-- DATA SUPPLIED follows --

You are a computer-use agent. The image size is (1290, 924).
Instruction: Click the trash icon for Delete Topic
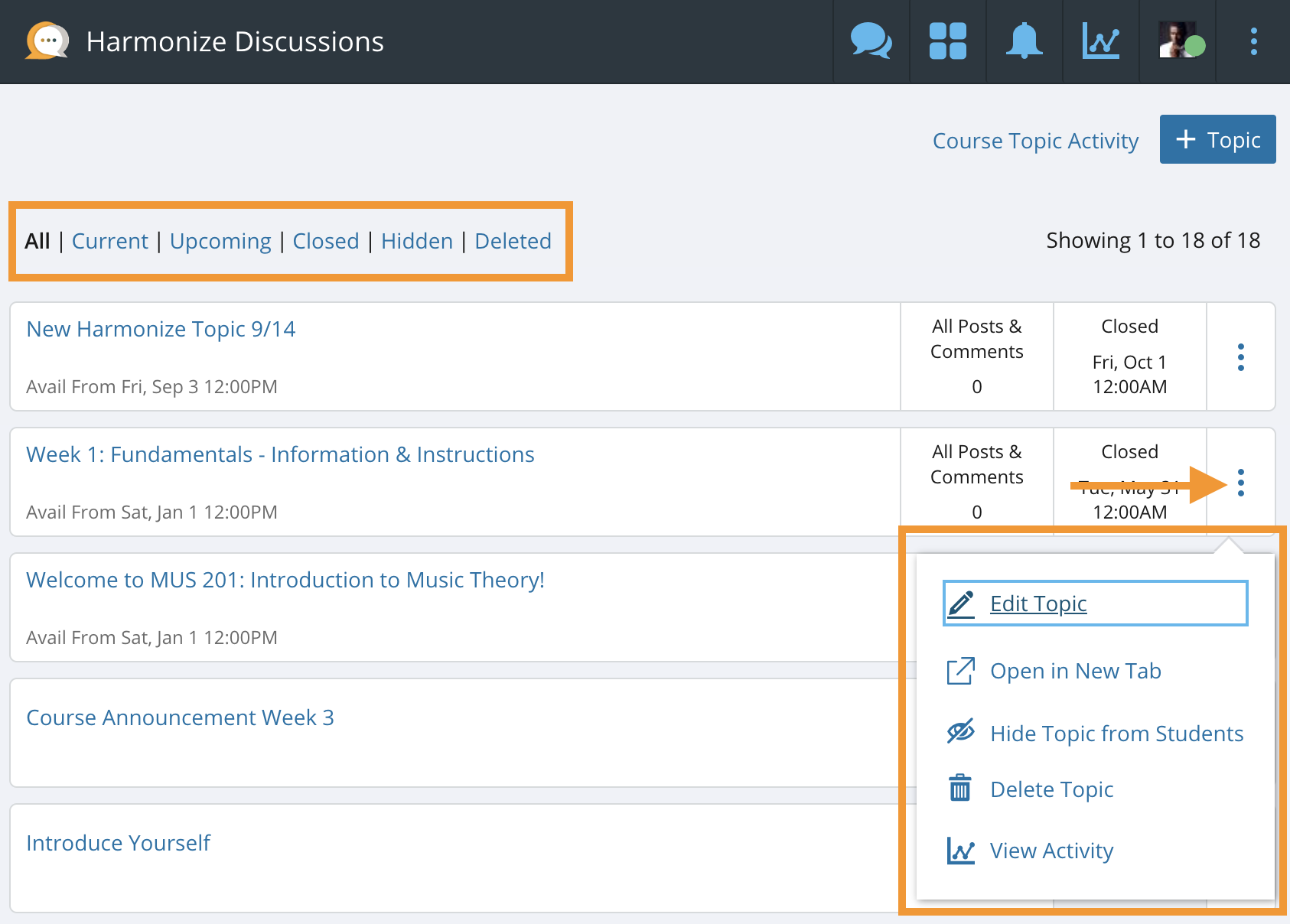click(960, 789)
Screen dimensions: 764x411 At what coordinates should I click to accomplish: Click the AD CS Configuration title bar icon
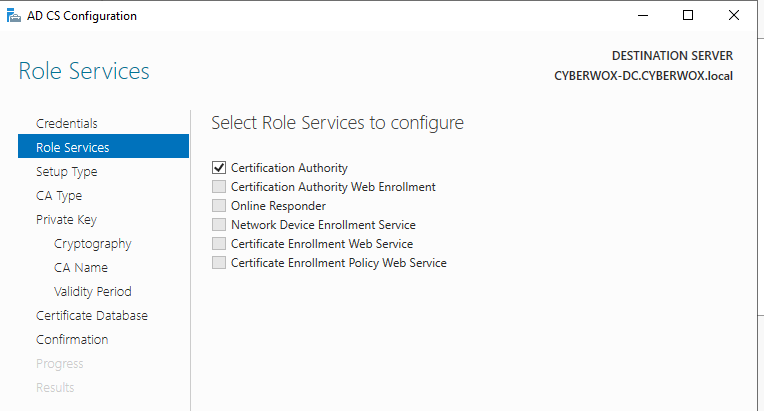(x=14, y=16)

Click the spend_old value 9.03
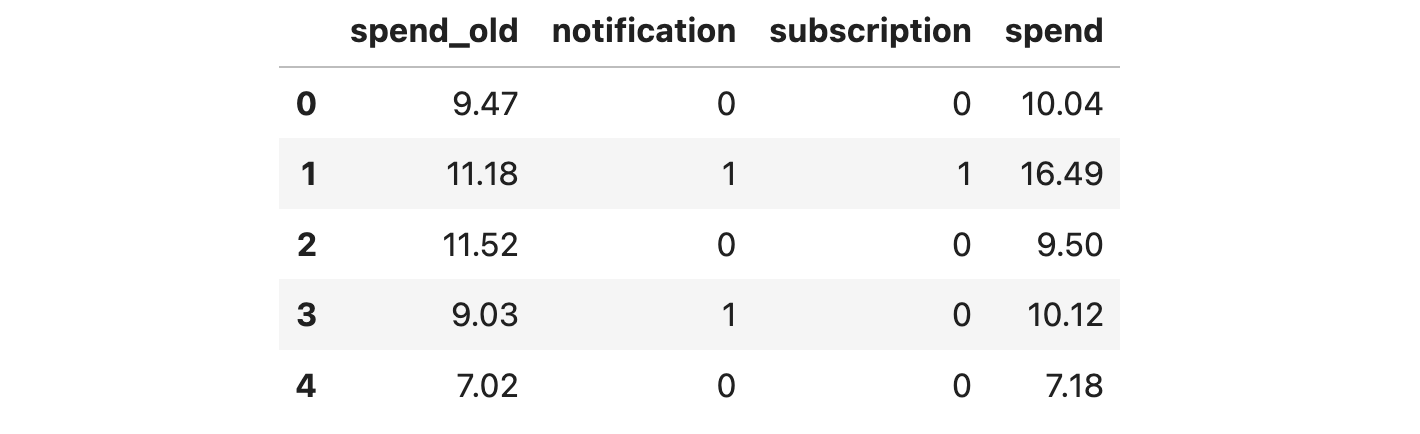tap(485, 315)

-- DATA SUPPLIED concluded --

◆ **DIRECTIONS FOR THIS TASK**
Transcribe all of the material exactly and leave out its pictures.

◆ **ANSWER BOX**
You are a computer-use agent. The image size is (1290, 924).
Instruction: Click the trash icon for Delete Topic
click(960, 789)
Screen dimensions: 764x411 At what coordinates should I click to accomplish: Click the AD CS Configuration title bar icon
(x=14, y=16)

Click the spend_old value 9.03
tap(485, 315)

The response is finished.